ハリーが居なくなると、ハーマイオニーがちょっと息を吐いてから改めてクリスを見た。
「クリス、ありがとう」
「私は何もしていないぞ?」
「貴女が居てくれるだけで良いのよ、ハリーは――いいえ、何でもないわ」
この時ハーマイオニーが何を言おうとしたのか、クリスには分からなかった。
結局ハリーが答えを出すまで、この話題に触れることは禁句となった。
それでも、口に出さずとも4人の心の中にはいつもこの計画が胸を占めていた。
クソガマガエルの目の届かぬところで、禁止されている呪文の習得をする。そう考えるだけでワクワクした。

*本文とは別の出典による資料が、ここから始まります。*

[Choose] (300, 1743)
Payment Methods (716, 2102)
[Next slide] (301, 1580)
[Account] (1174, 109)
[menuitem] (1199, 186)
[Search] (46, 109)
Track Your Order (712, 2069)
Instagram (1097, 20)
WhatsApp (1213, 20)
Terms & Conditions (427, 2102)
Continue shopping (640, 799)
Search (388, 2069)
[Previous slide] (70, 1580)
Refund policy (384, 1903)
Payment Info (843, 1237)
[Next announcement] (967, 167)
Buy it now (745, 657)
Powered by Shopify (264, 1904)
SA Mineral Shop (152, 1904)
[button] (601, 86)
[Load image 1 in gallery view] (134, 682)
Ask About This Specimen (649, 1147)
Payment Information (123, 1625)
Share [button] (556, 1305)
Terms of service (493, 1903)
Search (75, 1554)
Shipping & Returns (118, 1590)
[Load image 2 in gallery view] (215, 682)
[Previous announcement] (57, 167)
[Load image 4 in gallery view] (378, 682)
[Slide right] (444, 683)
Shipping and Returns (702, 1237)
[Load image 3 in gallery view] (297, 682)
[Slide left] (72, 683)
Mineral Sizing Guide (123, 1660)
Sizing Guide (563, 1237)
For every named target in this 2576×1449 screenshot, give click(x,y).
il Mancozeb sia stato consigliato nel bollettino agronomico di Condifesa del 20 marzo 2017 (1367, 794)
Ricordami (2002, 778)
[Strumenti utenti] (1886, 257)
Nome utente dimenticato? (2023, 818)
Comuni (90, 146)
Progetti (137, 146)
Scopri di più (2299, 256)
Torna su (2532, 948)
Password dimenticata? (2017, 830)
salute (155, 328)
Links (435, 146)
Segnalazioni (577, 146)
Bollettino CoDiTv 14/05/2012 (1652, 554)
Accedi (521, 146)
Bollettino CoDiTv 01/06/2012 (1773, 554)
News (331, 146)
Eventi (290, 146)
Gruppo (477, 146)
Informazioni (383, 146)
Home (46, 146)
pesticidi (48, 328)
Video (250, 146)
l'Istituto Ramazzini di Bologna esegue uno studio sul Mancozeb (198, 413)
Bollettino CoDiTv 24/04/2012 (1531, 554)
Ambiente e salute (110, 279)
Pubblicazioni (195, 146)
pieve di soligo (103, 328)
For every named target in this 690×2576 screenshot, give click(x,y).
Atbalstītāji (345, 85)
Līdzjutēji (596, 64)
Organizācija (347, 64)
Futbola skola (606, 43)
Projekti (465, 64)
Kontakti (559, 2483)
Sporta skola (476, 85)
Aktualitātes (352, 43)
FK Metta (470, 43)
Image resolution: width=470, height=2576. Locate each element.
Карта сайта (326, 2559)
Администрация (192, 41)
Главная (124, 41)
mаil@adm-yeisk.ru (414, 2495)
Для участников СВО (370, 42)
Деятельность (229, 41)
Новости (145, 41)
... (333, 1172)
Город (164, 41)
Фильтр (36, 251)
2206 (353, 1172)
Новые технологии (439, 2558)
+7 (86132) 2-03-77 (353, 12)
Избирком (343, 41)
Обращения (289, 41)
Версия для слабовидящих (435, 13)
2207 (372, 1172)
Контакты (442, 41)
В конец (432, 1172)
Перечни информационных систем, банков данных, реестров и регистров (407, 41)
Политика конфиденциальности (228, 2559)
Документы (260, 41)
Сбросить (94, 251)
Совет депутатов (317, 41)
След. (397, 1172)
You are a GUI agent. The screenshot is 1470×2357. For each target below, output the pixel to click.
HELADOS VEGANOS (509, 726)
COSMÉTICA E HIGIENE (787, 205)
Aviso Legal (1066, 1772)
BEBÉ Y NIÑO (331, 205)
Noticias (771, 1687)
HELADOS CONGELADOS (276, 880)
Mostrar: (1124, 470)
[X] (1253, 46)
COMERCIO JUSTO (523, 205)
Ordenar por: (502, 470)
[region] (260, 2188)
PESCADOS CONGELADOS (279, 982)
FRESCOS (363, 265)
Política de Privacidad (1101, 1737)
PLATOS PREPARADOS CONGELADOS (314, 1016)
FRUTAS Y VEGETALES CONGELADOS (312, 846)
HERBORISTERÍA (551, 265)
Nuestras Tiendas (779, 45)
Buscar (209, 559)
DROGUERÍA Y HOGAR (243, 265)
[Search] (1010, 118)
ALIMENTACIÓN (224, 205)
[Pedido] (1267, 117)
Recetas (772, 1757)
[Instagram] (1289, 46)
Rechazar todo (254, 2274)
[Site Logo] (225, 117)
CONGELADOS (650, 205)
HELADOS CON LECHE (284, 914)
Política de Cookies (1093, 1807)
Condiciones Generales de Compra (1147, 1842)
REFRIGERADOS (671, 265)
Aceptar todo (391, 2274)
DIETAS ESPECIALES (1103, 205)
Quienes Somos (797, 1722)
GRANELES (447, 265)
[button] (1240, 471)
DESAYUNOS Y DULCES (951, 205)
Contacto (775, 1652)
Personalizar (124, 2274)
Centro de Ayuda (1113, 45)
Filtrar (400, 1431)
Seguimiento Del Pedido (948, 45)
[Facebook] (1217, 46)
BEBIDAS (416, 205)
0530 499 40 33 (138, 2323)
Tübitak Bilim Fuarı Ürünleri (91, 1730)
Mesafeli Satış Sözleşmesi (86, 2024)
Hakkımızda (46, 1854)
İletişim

ハーマイオニーの提案から2週間ほどの間、4人は今までにないほどぎこちなく接していた。
傍から見ればいつもと変わらぬ4人組だったが、クリス達はハリーがいつ色よい返事をくれるのかと内心期待していた。
そして、ついにその時がやって来た。
4人でスネイプの出した難しい魔法薬の調合を調べていた時、ハリーが薬草の辞典を見ながらふと口に出した。